*** The records ***
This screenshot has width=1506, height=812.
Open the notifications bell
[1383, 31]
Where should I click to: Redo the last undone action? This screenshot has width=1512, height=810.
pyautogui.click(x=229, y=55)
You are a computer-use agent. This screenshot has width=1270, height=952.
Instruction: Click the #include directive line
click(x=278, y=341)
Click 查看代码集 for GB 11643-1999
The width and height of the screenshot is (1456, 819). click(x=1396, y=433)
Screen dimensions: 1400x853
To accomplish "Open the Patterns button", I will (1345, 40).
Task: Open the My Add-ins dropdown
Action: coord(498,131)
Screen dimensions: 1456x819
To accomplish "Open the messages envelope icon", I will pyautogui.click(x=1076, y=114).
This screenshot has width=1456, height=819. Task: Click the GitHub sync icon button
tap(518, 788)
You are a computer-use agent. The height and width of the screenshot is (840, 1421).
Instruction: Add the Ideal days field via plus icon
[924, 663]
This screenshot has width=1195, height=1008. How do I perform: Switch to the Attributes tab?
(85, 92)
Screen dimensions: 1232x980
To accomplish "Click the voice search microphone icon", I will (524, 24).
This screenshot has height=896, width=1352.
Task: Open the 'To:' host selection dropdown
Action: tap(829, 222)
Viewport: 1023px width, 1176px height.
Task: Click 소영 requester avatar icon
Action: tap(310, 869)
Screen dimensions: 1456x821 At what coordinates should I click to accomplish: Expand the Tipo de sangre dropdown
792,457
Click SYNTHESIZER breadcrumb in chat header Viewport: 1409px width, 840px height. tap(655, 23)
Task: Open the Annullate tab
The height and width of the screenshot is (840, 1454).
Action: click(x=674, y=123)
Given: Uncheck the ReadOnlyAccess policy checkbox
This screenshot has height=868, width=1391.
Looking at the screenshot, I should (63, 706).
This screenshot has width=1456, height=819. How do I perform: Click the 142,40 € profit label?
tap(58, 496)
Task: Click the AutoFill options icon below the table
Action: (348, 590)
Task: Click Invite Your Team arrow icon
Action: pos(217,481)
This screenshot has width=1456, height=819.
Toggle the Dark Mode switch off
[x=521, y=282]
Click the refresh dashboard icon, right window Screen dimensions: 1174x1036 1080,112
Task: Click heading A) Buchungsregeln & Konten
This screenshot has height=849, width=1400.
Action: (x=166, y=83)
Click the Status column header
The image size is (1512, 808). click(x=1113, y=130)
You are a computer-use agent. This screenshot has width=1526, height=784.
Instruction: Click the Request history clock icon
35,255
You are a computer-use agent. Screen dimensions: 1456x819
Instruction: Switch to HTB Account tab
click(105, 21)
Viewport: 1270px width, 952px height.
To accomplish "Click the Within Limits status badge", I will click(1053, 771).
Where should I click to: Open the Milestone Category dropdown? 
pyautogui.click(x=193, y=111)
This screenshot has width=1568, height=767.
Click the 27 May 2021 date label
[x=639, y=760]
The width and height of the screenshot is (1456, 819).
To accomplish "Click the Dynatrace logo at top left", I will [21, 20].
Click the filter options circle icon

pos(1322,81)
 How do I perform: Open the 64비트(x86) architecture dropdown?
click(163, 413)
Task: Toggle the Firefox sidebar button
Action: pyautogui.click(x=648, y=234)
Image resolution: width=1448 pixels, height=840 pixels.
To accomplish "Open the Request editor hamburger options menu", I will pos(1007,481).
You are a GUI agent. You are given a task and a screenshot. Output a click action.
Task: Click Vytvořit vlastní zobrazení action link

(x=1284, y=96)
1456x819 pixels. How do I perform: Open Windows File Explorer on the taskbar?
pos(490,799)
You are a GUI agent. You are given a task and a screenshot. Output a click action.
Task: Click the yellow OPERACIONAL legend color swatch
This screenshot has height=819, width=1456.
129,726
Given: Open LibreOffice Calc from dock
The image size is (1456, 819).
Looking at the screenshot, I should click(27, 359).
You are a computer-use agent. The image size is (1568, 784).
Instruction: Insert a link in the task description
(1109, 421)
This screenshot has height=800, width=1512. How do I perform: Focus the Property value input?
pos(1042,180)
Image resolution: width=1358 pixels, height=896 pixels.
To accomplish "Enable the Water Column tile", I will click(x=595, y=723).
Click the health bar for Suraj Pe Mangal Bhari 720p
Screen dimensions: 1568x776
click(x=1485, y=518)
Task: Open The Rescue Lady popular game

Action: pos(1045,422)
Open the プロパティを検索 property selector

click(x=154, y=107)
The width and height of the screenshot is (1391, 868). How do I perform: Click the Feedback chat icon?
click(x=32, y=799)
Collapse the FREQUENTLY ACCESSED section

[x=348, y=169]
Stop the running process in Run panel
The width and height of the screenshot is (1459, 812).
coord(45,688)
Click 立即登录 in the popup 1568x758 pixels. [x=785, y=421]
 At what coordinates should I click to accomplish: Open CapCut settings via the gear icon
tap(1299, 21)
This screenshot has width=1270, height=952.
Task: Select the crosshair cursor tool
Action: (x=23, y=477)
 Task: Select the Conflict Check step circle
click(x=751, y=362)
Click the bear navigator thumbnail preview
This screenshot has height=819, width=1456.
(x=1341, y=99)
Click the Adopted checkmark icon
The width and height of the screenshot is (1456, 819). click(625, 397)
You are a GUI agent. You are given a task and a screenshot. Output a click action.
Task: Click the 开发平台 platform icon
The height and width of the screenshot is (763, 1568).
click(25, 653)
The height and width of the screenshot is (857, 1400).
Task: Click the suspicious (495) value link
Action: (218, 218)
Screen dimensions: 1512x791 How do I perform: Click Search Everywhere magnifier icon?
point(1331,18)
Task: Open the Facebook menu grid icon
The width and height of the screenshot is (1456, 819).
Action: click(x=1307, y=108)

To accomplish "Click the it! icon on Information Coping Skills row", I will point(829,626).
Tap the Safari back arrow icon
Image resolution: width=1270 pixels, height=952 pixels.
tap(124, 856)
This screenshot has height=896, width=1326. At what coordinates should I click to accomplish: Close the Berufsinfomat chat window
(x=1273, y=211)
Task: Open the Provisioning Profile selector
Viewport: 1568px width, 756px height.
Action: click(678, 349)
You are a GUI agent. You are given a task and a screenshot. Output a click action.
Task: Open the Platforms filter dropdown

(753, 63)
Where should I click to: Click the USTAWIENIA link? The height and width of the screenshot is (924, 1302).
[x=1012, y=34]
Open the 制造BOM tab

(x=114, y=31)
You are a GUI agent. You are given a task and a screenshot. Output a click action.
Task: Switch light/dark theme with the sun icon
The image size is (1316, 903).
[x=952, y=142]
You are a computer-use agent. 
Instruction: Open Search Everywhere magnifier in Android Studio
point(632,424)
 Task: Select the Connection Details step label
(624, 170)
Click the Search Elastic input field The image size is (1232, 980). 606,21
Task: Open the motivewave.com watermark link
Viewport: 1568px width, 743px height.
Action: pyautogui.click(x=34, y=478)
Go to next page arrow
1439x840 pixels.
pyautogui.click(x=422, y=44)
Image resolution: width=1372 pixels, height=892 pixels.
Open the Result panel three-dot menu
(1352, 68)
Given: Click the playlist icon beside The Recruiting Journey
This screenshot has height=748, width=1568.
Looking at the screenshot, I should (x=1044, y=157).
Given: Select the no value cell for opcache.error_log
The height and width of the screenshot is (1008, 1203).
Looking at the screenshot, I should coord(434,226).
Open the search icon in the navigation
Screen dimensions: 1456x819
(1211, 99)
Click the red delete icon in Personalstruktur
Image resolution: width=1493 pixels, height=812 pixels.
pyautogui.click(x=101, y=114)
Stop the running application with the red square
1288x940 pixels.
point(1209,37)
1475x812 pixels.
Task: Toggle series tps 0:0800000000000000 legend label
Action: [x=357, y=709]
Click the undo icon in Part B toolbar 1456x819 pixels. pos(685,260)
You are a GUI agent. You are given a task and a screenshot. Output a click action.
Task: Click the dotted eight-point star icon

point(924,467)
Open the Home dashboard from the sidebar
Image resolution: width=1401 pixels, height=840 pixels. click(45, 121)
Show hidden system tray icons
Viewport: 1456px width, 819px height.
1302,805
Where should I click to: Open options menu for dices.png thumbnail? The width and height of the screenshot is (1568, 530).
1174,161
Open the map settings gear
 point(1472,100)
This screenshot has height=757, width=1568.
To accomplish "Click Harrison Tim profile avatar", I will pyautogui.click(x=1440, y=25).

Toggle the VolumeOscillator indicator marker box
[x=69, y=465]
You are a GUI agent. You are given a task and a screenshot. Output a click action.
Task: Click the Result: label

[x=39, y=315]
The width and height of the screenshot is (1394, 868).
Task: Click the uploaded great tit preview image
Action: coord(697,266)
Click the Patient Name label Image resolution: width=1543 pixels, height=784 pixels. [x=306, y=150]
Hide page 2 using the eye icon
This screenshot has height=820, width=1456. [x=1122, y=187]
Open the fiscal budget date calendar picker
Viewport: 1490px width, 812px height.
*** End of The records ***
Of the lines above, retype only those from the line containing "Task: Switch light/dark" through the line containing "Given: Click the", including both, exactly.

§ Answer to this problem:
Task: Switch light/dark theme with the sun icon
The image size is (1316, 903).
[x=952, y=142]
You are a computer-use agent. 
Instruction: Open Search Everywhere magnifier in Android Studio
point(632,424)
 Task: Select the Connection Details step label
(624, 170)
Click the Search Elastic input field The image size is (1232, 980). 606,21
Task: Open the motivewave.com watermark link
Viewport: 1568px width, 743px height.
Action: pyautogui.click(x=34, y=478)
Go to next page arrow
1439x840 pixels.
pyautogui.click(x=422, y=44)
Image resolution: width=1372 pixels, height=892 pixels.
Open the Result panel three-dot menu
(1352, 68)
Given: Click the playlist icon beside The Recruiting Journey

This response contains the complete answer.